What additional information would be helpful for the NP to obtain?
Bea tells the NP that she has been treated for BV 3 times in the past year, each time with oral metronidazole for 7 days. Her symptoms resolve for a month and then recur when she has a period. The odor is worse after sex. Bea is married and in a monogamous relationship with her husband of 10 years and knows that BV is not a sexually transmitted infection (STI), but she wonders whether he should be treated. Bea admits to douching after sex sometimes to try to eliminate the odor. She is in good health overall, is of normal weight, does not smoke, and is on no medications. She has had no abnormal Pap test results and has never had an STI. Her husband had a vasectomy 3 years ago. They do not use condoms.
A pelvic exam reveals a malodorous thin gray discharge at the vaginal introitus and adhering to the vaginal walls. No erythema or lesions are noted. Vaginal pH is >5.0 and a wet prep shows clue cells, no yeast buds/hyphae, no trichomonads, and no lactobacilli. A potassium hydroxide (KOH) whiff test result is positive. A diagnosis of BV is made based on the presence of at least three Amsel’s criteria: homogeneous thin gray/white discharge, positive whiff test result with 10% KOH, vaginal pH >4.5, and clue cells on microscopy.4 A confirmatory test is not needed. Diagnosis based on identification of Gardnerella vaginalis on vaginal culture is insufficient; G. vaginalis is detected in up to 55% of healthy asymptomatic women.5 Based on Bea’s history and exam findings, the NP does not order any STI tests.

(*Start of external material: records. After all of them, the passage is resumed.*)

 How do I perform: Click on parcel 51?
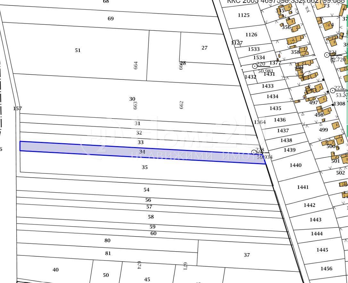pyautogui.click(x=78, y=50)
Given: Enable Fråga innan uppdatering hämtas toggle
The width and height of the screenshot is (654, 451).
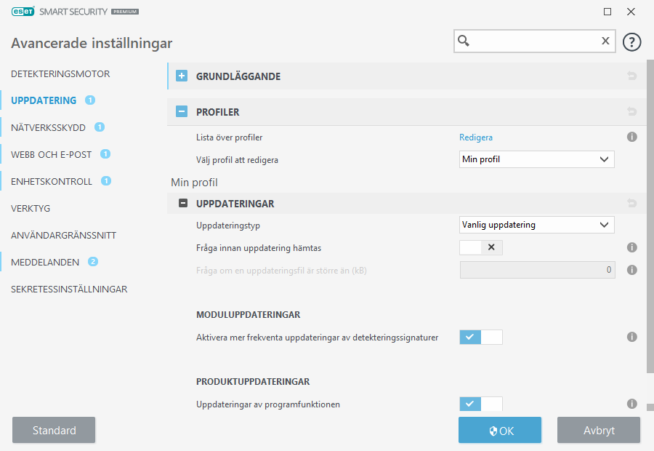Looking at the screenshot, I should [481, 247].
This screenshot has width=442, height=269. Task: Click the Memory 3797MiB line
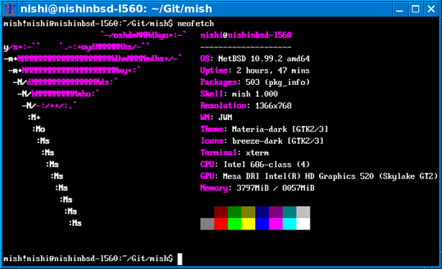point(257,188)
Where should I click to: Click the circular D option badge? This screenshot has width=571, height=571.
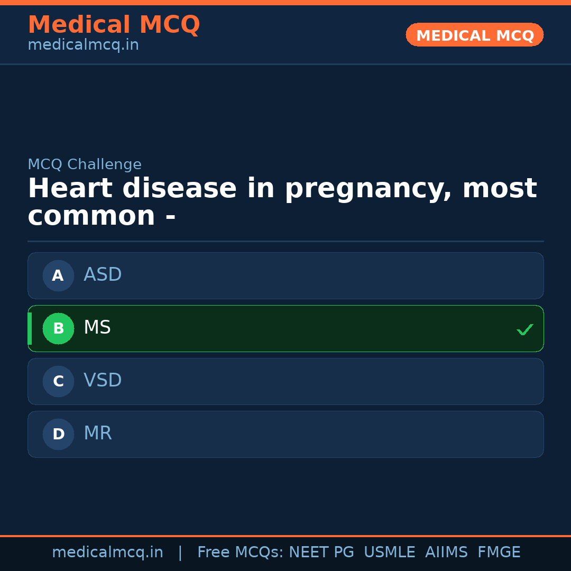tap(58, 434)
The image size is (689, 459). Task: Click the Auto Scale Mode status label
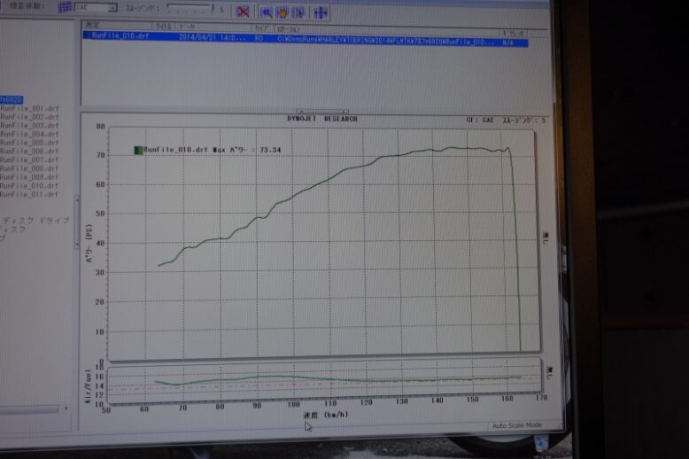click(517, 425)
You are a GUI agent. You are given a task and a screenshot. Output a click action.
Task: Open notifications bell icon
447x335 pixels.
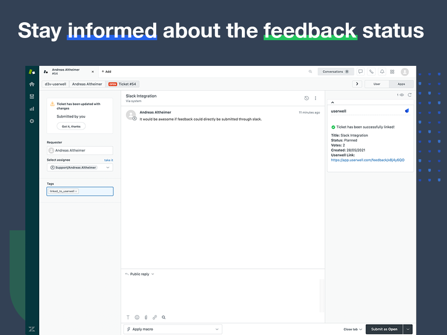[382, 72]
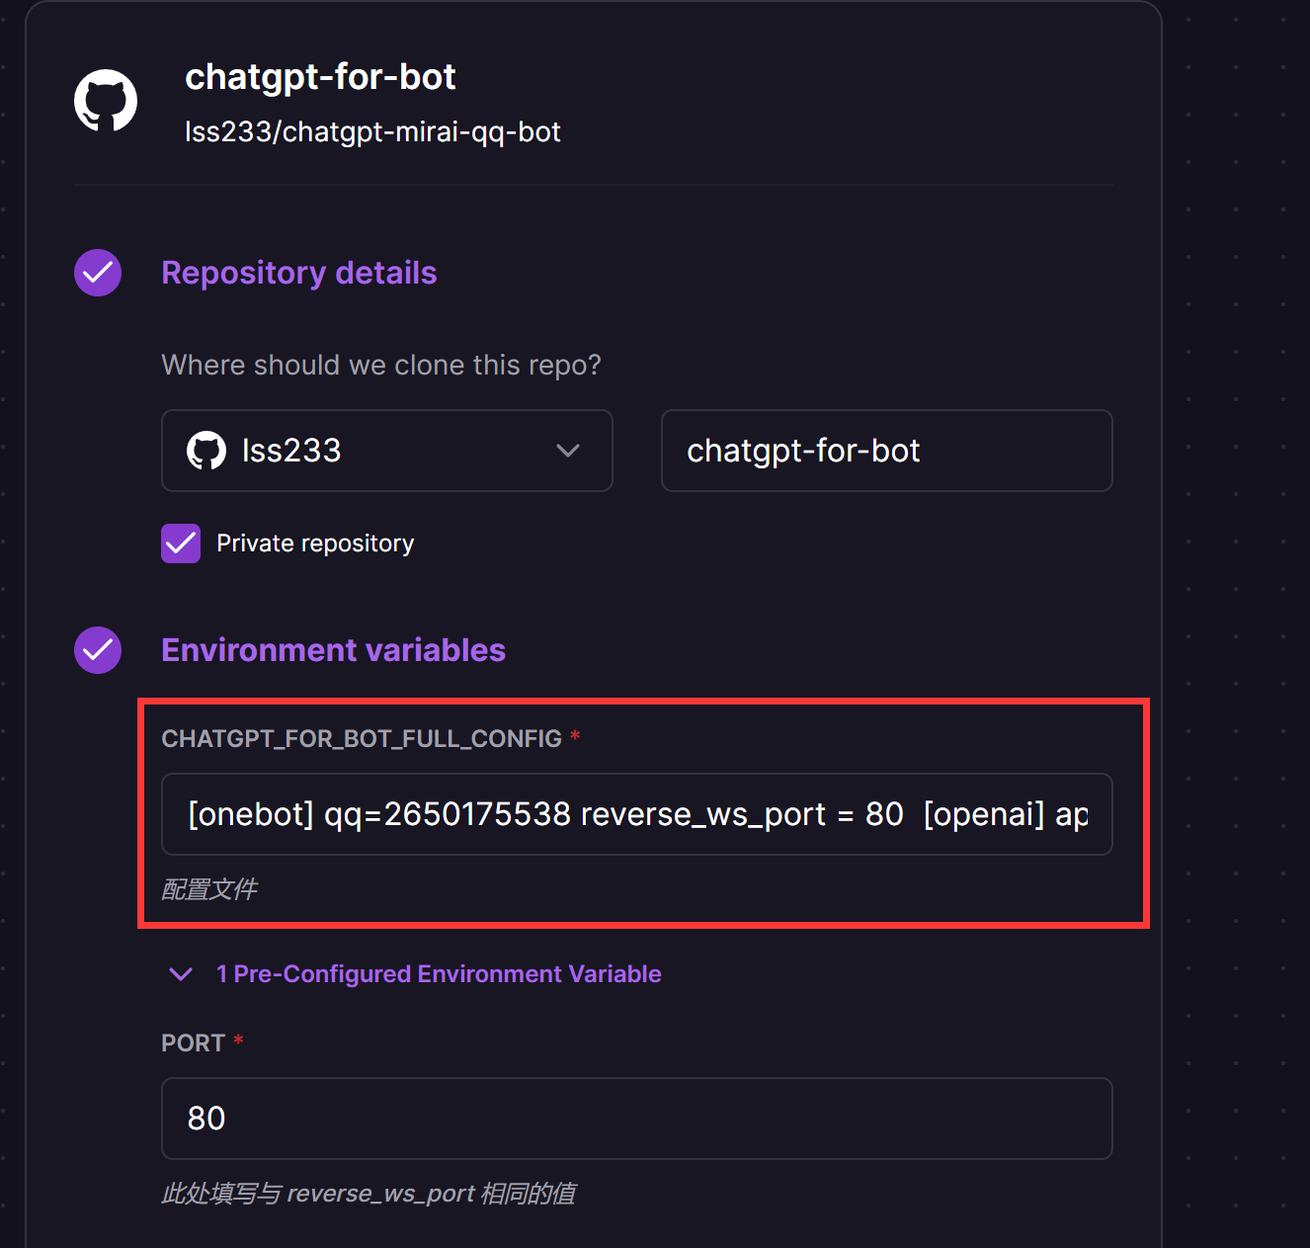
Task: Click the CHATGPT_FOR_BOT_FULL_CONFIG value input field
Action: tap(636, 814)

What is the recommended treatment plan?
The NP acknowledges Bea’s frustration with her recurring symptoms. The NP explains that although data on treatment for recurrent BV are not conclusive, several options have been cited in the literature based on limited studies. The NP and Bea develop a treatment plan but agree that they will consider other options as needed. The plan is to treat the current BV infection with metronidazole 500 mg orally twice daily for 7 days, followed by 0.75% metronidazole gel intravaginally twice weekly for 4 months to reduce the risk for recurrence, with cessation of vaginal douching.